Entries from a dataset:
——————
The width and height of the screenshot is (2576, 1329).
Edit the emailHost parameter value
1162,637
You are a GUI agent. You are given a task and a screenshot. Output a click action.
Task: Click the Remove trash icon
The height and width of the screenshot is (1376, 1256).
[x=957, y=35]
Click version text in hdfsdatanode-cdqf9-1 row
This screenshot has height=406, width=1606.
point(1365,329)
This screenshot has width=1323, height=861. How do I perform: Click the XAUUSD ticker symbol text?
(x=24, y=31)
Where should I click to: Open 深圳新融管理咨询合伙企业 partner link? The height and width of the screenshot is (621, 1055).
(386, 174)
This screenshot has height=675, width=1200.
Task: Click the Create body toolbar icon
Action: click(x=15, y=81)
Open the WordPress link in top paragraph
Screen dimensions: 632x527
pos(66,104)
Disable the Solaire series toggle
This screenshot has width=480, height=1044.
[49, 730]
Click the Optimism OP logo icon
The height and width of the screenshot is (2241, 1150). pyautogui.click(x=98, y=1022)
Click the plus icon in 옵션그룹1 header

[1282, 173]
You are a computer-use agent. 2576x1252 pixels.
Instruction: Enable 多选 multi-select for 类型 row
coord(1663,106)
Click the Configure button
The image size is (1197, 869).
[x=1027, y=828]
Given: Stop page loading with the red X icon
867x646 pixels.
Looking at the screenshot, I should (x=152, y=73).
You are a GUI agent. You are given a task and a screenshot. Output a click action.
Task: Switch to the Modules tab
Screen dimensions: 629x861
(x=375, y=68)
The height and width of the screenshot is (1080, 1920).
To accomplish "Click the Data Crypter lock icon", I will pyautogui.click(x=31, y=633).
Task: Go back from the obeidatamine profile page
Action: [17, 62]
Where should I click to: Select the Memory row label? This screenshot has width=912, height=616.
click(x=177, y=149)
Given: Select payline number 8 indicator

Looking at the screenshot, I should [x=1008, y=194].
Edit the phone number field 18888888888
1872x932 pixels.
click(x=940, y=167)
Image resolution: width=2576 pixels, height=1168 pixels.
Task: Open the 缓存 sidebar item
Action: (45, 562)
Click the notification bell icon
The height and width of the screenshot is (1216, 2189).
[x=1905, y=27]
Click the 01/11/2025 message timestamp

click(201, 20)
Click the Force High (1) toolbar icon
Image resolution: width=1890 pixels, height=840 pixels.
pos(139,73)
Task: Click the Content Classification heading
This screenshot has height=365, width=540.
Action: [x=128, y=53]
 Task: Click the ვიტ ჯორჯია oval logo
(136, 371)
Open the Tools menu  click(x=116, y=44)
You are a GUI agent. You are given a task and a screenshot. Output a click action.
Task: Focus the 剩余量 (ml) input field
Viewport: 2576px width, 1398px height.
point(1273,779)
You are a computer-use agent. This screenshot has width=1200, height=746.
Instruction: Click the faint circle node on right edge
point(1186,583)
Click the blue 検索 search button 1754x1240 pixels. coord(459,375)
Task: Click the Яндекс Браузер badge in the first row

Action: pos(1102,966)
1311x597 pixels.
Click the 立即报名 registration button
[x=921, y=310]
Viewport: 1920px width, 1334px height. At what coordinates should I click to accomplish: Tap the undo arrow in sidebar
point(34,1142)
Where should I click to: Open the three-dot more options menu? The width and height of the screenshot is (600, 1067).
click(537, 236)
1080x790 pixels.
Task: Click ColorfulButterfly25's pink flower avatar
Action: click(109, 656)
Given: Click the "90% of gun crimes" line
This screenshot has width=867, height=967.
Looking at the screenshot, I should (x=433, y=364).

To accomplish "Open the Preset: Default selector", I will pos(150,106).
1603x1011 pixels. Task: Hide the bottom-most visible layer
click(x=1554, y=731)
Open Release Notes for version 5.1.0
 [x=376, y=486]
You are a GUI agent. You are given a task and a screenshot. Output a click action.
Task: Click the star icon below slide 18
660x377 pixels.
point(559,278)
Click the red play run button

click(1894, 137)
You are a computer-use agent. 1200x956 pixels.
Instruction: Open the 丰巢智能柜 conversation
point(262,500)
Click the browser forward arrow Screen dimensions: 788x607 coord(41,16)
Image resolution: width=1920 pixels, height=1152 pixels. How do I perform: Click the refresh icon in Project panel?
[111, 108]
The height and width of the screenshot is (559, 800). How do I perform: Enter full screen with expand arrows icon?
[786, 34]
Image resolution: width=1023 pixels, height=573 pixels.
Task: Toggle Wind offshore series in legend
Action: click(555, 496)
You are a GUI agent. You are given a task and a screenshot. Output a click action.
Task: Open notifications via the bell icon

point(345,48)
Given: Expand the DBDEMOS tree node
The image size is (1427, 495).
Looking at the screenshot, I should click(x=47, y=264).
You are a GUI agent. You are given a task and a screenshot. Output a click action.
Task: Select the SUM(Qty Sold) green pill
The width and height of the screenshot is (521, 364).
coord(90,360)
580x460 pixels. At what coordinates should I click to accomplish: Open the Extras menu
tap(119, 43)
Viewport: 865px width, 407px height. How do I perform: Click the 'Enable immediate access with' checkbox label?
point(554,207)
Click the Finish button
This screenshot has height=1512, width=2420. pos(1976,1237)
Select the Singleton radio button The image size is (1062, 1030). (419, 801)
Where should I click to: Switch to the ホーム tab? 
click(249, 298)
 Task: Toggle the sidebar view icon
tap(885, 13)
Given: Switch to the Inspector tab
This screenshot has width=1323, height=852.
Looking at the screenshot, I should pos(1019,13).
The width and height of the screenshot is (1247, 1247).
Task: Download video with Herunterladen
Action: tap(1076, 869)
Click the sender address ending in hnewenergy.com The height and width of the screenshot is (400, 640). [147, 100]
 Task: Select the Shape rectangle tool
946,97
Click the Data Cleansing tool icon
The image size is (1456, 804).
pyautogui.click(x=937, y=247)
——————
▸ **Required work**: Copy the entries above line for line, unchanged.

▸ **Final result**:
The width and height of the screenshot is (2576, 1329).
Edit the emailHost parameter value
1162,637
You are a GUI agent. You are given a task and a screenshot. Output a click action.
Task: Click the Remove trash icon
The height and width of the screenshot is (1376, 1256).
[x=957, y=35]
Click version text in hdfsdatanode-cdqf9-1 row
This screenshot has height=406, width=1606.
point(1365,329)
This screenshot has width=1323, height=861. How do I perform: Click the XAUUSD ticker symbol text?
(x=24, y=31)
Where should I click to: Open 深圳新融管理咨询合伙企业 partner link? The height and width of the screenshot is (621, 1055).
(386, 174)
This screenshot has height=675, width=1200.
Task: Click the Create body toolbar icon
Action: click(x=15, y=81)
Open the WordPress link in top paragraph
Screen dimensions: 632x527
pos(66,104)
Disable the Solaire series toggle
This screenshot has width=480, height=1044.
[49, 730]
Click the Optimism OP logo icon
The height and width of the screenshot is (2241, 1150). pyautogui.click(x=98, y=1022)
Click the plus icon in 옵션그룹1 header

[1282, 173]
You are a computer-use agent. 2576x1252 pixels.
Instruction: Enable 多选 multi-select for 类型 row
coord(1663,106)
Click the Configure button
The image size is (1197, 869).
[x=1027, y=828]
Given: Stop page loading with the red X icon
867x646 pixels.
Looking at the screenshot, I should (x=152, y=73).
You are a GUI agent. You are given a task and a screenshot. Output a click action.
Task: Switch to the Modules tab
Screen dimensions: 629x861
(x=375, y=68)
The height and width of the screenshot is (1080, 1920).
To accomplish "Click the Data Crypter lock icon", I will pyautogui.click(x=31, y=633).
Task: Go back from the obeidatamine profile page
Action: [17, 62]
Where should I click to: Select the Memory row label? This screenshot has width=912, height=616.
click(x=177, y=149)
Given: Select payline number 8 indicator

Looking at the screenshot, I should [x=1008, y=194].
Edit the phone number field 18888888888
1872x932 pixels.
click(x=940, y=167)
Image resolution: width=2576 pixels, height=1168 pixels.
Task: Open the 缓存 sidebar item
Action: (45, 562)
Click the notification bell icon
The height and width of the screenshot is (1216, 2189).
[x=1905, y=27]
Click the 01/11/2025 message timestamp

click(201, 20)
Click the Force High (1) toolbar icon
Image resolution: width=1890 pixels, height=840 pixels.
pos(139,73)
Task: Click the Content Classification heading
This screenshot has height=365, width=540.
Action: [x=128, y=53]
 Task: Click the ვიტ ჯორჯია oval logo
(136, 371)
Open the Tools menu  click(x=116, y=44)
You are a GUI agent. You are given a task and a screenshot. Output a click action.
Task: Focus the 剩余量 (ml) input field
Viewport: 2576px width, 1398px height.
point(1273,779)
You are a computer-use agent. This screenshot has width=1200, height=746.
Instruction: Click the faint circle node on right edge
point(1186,583)
Click the blue 検索 search button 1754x1240 pixels. coord(459,375)
Task: Click the Яндекс Браузер badge in the first row

Action: pos(1102,966)
1311x597 pixels.
Click the 立即报名 registration button
[x=921, y=310]
Viewport: 1920px width, 1334px height. At what coordinates should I click to accomplish: Tap the undo arrow in sidebar
point(34,1142)
Where should I click to: Open the three-dot more options menu? The width and height of the screenshot is (600, 1067).
click(537, 236)
1080x790 pixels.
Task: Click ColorfulButterfly25's pink flower avatar
Action: click(109, 656)
Given: Click the "90% of gun crimes" line
This screenshot has width=867, height=967.
Looking at the screenshot, I should (x=433, y=364).

To accomplish "Open the Preset: Default selector", I will pos(150,106).
1603x1011 pixels. Task: Hide the bottom-most visible layer
click(x=1554, y=731)
Open Release Notes for version 5.1.0
 [x=376, y=486]
You are a GUI agent. You are given a task and a screenshot. Output a click action.
Task: Click the star icon below slide 18
660x377 pixels.
point(559,278)
Click the red play run button

click(1894, 137)
You are a computer-use agent. 1200x956 pixels.
Instruction: Open the 丰巢智能柜 conversation
point(262,500)
Click the browser forward arrow Screen dimensions: 788x607 coord(41,16)
Image resolution: width=1920 pixels, height=1152 pixels. How do I perform: Click the refresh icon in Project panel?
[111, 108]
The height and width of the screenshot is (559, 800). How do I perform: Enter full screen with expand arrows icon?
[786, 34]
Image resolution: width=1023 pixels, height=573 pixels.
Task: Toggle Wind offshore series in legend
Action: click(555, 496)
You are a GUI agent. You are given a task and a screenshot. Output a click action.
Task: Open notifications via the bell icon

point(345,48)
Given: Expand the DBDEMOS tree node
The image size is (1427, 495).
Looking at the screenshot, I should click(x=47, y=264).
You are a GUI agent. You are given a task and a screenshot. Output a click action.
Task: Select the SUM(Qty Sold) green pill
The width and height of the screenshot is (521, 364).
coord(90,360)
580x460 pixels. At what coordinates should I click to accomplish: Open the Extras menu
tap(119, 43)
Viewport: 865px width, 407px height. How do I perform: Click the 'Enable immediate access with' checkbox label?
point(554,207)
Click the Finish button
This screenshot has height=1512, width=2420. pos(1976,1237)
Select the Singleton radio button The image size is (1062, 1030). (419, 801)
Where should I click to: Switch to the ホーム tab? 
click(249, 298)
 Task: Toggle the sidebar view icon
tap(885, 13)
Given: Switch to the Inspector tab
This screenshot has width=1323, height=852.
Looking at the screenshot, I should pos(1019,13).
The width and height of the screenshot is (1247, 1247).
Task: Download video with Herunterladen
Action: tap(1076, 869)
Click the sender address ending in hnewenergy.com The height and width of the screenshot is (400, 640). [147, 100]
 Task: Select the Shape rectangle tool
946,97
Click the Data Cleansing tool icon
The image size is (1456, 804).
pyautogui.click(x=937, y=247)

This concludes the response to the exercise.